Four years ago the government announced to a grateful
NHS a national IT programme that would become the world's largest
civil computer scheme.
But after a breathless start, delivery dates for key software
were missed, the full costs of implementation have always been
unclear, and experts are divided over whether the scheme is too
ambitious to ever work as originally planned.
Now the IT community's leading academics have written an open
letter to parliament's Health Select Committee calling for an
independent audit of the national programme for IT. In doing so
they are echoing a campaign launched by Computer Weekly last year
for an independent audit.
Below we publish the letter in full, together with a list of its
signatories. On pages 16 and 18 we summarise our coverage of the
project so far and argue why an independent audit is needed
now.
The national programme for IT in the NHS: The Select
Committee may be aware of the concerns of health professionals,
technologists and professional organisations about the £6bn NHS
national programme for information technology (NPfIT):
- The NHS Confederation has said, "The IT changes being proposed
are individually technically feasible but they have not been
integrated, so as to provide comprehensive solutions, anywhere else
in the world."
- Two of NPfIT's largest suppliers have issued warnings about
profits in relation to their work and a third has been fined for
inadequate performance.
- The British Computer Society has expressed concern that NPfIT
may show a shortfall of billions of pounds.
- Various independent surveys show that support from healthcare
staff is not assured.
- There have been delays in the delivery of core software for
NPfIT.
Concrete, objective information about NPfIT's progress is not
available to external observers.

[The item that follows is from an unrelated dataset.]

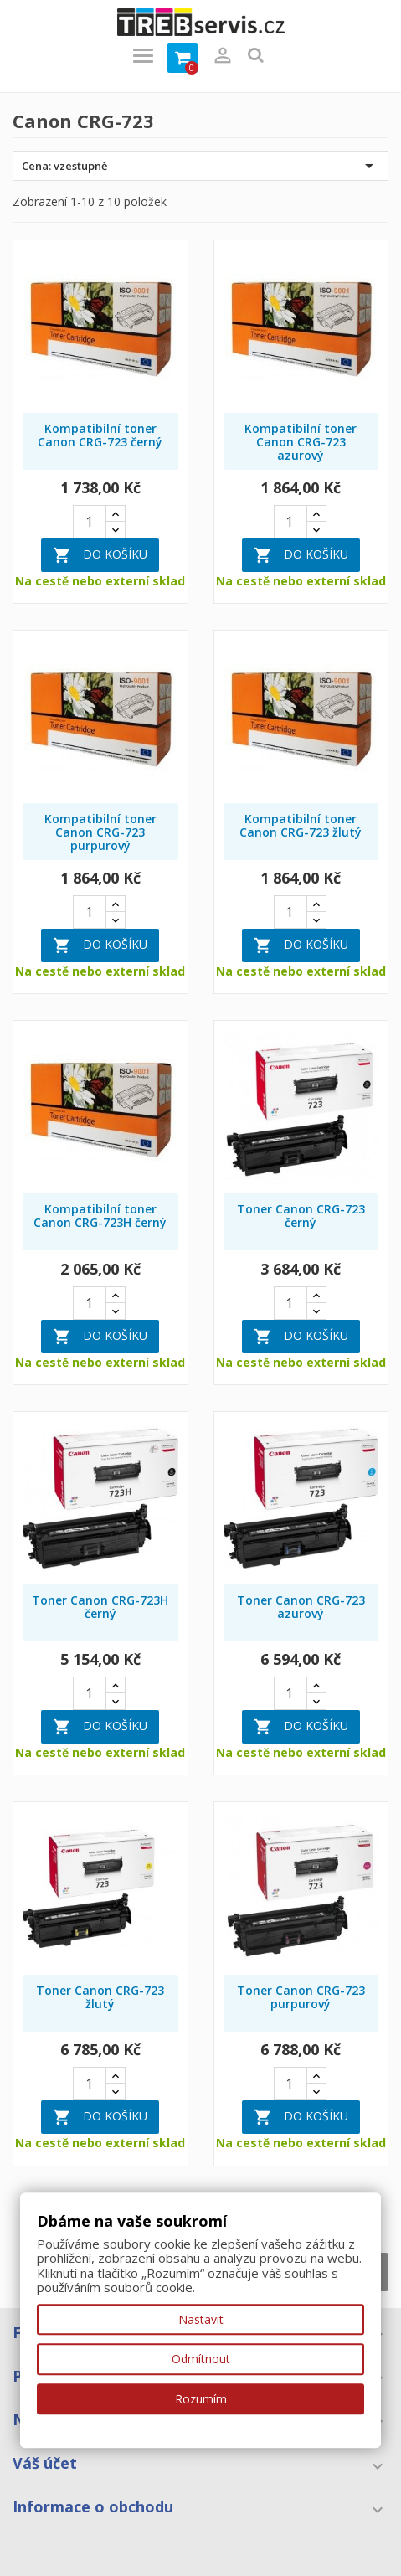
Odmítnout (201, 2359)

Reliable sources within NPfIT have
raised concerns about the technology itself.
The National Audit Office report about NPfIT is delayed until
this summer, at the earliest; the report is not expected to address
major technical issues.
As computer scientists, engineers and informaticians, we
question the wisdom of continuing NPfIT without an independent
assessment of its basic technical viability. We suggest an
assessment should ask challenging questions and issue concrete
recommendations where appropriate, eg:
Does NPfIT have a comprehensive, robust:
- Technical architecture?
- Project plan?
- Detailed design?
Have these documents been reviewed by experts of calibre
appropriate to the scope of NPfIT?
Are the architecture and components of NPfIT likely to:
- Meet the current and future needs of stakeholders?
- Support the need for continuous (ie 24x7) healthcare IT support
and fully address patient safety and organisational continuity
issues?
- Conform to guidance from the information commissioner in
respect to patient confidentiality and the Data Protection
Act?
Have realistic assessments been carried out about the:
- Volumes of data and traffic that a fully functioning NPfIT will
have to support across the thousands of healthcare organisations in
England?
- Need for responsiveness, reliability, resilience and recovery
under routine and full system load?
We propose that the Health Select Committee help resolve
uncertainty about NPfIT by asking the government to commission an
independent technical assessment with all possible speed. The
assessment would cost a tiny proportion of the proposed minimum
£6bn spend on NPfIT and could save many times its cost.